▶ Prompt
Reproduce word for word the lines between those holding "Task: Click the 50 y-axis label" and "Like morganwallen's comment", inclusive, and nothing else from the data below.

▶ Provided data
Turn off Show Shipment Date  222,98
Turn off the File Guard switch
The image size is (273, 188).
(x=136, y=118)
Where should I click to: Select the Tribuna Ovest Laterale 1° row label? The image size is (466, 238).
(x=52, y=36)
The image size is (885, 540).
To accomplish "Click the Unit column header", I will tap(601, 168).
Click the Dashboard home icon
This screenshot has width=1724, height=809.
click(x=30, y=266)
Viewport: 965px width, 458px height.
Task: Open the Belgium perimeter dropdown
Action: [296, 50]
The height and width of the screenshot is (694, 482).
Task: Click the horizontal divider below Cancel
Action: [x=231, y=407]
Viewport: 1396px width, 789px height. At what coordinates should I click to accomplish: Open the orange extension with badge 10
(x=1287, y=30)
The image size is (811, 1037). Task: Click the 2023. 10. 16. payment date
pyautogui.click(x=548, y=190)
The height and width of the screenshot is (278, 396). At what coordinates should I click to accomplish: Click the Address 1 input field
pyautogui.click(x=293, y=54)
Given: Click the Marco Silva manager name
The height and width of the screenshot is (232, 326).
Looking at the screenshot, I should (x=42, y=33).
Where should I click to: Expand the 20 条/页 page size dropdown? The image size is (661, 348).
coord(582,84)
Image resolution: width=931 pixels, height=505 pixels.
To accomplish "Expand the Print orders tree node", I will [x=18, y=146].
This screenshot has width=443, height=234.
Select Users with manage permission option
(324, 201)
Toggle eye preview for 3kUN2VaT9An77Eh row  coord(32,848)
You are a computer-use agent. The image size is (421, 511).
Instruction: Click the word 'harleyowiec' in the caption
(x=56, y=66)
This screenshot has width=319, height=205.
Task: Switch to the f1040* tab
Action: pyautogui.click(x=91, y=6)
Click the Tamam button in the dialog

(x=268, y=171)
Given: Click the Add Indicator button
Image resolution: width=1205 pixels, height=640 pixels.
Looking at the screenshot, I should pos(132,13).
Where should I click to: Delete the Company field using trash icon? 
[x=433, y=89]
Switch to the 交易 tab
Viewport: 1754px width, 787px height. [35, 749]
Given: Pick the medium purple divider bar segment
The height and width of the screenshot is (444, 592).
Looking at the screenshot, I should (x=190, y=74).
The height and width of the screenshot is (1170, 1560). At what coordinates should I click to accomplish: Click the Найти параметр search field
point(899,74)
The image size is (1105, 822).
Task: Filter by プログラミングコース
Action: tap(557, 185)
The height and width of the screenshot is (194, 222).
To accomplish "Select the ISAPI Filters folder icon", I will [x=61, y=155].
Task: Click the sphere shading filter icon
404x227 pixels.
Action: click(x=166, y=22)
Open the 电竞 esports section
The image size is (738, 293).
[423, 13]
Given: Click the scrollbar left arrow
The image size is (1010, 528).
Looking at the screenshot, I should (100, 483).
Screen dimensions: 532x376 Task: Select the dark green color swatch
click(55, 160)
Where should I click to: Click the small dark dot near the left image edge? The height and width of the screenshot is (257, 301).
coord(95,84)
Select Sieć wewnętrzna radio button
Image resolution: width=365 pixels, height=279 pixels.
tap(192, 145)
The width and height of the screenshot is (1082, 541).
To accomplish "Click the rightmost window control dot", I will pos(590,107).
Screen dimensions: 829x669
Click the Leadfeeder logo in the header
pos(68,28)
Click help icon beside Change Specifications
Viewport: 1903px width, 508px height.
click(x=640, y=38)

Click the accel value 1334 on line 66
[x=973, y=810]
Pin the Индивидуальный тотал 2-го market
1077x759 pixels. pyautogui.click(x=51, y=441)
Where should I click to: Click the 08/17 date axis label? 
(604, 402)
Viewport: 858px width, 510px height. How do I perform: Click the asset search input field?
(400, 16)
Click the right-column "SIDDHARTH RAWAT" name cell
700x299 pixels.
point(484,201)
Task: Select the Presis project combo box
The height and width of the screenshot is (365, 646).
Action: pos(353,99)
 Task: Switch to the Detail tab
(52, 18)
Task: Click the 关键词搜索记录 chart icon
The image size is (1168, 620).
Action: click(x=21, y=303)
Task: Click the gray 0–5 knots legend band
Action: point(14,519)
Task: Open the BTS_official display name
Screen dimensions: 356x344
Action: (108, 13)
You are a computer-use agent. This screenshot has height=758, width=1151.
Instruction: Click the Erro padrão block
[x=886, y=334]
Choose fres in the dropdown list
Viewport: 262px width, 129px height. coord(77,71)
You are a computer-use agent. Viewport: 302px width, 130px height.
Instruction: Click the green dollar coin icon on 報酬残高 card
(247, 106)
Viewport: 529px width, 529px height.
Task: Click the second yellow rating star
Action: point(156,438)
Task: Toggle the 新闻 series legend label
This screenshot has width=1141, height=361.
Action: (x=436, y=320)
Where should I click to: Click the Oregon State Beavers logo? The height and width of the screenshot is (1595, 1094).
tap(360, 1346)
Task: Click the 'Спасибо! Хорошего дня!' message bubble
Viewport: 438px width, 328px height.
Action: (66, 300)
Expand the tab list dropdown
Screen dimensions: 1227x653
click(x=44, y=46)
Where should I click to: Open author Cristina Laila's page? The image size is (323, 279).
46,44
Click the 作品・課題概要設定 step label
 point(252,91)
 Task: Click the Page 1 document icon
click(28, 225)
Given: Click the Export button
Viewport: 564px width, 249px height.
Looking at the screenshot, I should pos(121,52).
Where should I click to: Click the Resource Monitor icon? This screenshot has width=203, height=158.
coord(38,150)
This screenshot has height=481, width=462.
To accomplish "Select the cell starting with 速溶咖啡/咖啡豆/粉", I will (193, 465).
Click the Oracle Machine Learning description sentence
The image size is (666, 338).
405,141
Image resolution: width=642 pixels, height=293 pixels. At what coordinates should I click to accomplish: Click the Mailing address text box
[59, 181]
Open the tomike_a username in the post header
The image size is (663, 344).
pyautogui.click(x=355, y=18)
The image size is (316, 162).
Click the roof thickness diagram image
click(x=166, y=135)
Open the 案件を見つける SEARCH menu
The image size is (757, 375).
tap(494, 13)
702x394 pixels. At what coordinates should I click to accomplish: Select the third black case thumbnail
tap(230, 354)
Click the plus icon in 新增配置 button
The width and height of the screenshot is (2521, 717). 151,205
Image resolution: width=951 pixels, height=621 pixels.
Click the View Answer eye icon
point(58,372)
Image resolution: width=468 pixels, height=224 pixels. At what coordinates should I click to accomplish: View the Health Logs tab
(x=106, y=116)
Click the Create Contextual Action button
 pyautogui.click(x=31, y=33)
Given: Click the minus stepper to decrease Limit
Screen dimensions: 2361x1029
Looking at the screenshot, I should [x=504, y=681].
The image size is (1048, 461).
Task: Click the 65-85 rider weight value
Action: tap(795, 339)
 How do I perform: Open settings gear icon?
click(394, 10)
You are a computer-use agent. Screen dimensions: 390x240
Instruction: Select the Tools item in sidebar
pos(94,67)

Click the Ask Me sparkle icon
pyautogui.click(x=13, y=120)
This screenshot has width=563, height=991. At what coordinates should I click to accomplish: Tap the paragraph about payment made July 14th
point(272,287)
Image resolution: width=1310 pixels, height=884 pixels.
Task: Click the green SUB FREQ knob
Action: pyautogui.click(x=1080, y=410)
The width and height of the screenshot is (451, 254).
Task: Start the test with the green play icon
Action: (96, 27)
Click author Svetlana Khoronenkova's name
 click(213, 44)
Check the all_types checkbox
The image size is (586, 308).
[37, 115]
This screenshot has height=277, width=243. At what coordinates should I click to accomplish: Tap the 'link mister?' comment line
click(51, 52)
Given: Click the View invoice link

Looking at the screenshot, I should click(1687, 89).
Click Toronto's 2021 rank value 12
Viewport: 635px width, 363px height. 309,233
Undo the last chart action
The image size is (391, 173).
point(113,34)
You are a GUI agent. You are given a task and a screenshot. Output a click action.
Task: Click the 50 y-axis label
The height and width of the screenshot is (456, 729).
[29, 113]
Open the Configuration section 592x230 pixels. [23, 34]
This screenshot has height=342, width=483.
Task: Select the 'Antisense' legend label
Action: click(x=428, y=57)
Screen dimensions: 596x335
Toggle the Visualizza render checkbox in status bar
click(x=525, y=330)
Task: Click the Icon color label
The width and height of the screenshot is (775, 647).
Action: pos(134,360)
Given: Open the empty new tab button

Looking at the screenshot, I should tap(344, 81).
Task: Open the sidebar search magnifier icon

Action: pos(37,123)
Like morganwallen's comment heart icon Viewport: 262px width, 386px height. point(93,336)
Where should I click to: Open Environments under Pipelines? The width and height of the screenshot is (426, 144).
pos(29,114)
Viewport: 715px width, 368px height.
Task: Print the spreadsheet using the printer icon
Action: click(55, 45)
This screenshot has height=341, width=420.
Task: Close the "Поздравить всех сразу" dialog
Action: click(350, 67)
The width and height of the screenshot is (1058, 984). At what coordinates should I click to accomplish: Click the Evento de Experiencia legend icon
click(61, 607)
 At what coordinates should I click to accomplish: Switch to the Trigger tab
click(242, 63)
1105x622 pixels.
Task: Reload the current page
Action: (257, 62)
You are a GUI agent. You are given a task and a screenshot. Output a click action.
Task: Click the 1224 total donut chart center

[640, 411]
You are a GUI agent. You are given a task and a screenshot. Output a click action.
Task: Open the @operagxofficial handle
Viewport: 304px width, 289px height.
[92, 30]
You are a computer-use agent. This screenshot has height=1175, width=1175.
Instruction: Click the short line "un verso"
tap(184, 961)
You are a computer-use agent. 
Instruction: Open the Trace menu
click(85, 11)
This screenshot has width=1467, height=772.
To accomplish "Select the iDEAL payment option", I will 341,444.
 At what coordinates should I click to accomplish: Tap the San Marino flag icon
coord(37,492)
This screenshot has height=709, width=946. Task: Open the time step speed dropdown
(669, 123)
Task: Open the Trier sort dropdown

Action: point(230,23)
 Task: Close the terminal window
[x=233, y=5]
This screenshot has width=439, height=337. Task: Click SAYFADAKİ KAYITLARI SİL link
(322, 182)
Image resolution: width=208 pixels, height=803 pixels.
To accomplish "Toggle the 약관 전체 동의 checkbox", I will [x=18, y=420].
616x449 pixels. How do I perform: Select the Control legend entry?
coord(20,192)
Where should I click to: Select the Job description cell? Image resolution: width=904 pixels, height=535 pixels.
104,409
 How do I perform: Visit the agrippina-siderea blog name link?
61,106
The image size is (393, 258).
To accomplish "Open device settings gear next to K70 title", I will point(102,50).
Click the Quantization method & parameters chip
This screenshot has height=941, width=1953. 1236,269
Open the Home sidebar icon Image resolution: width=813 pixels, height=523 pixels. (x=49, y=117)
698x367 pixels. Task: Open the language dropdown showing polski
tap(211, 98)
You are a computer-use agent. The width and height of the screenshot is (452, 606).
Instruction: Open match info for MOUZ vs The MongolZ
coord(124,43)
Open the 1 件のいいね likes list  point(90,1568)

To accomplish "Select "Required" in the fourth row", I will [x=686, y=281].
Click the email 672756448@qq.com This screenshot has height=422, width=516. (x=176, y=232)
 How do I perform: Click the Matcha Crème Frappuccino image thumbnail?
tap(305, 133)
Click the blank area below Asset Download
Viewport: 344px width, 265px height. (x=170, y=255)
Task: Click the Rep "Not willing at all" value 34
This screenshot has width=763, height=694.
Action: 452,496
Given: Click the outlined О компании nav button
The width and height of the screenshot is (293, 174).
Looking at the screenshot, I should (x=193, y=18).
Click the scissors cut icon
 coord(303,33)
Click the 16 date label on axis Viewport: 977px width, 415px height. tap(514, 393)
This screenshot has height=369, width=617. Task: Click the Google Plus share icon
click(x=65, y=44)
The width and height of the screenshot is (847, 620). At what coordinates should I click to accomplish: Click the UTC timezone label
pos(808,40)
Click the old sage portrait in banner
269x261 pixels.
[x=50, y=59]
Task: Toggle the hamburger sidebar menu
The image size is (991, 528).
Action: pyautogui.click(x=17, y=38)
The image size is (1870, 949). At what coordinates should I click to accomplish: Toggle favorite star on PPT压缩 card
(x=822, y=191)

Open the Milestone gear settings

▶ Your response
Task: Click the 50 y-axis label
The height and width of the screenshot is (456, 729).
[29, 113]
Open the Configuration section 592x230 pixels. [23, 34]
This screenshot has height=342, width=483.
Task: Select the 'Antisense' legend label
Action: click(x=428, y=57)
Screen dimensions: 596x335
Toggle the Visualizza render checkbox in status bar
click(x=525, y=330)
Task: Click the Icon color label
The width and height of the screenshot is (775, 647).
Action: pos(134,360)
Given: Open the empty new tab button

Looking at the screenshot, I should tap(344, 81).
Task: Open the sidebar search magnifier icon

Action: pos(37,123)
Like morganwallen's comment heart icon Viewport: 262px width, 386px height. point(93,336)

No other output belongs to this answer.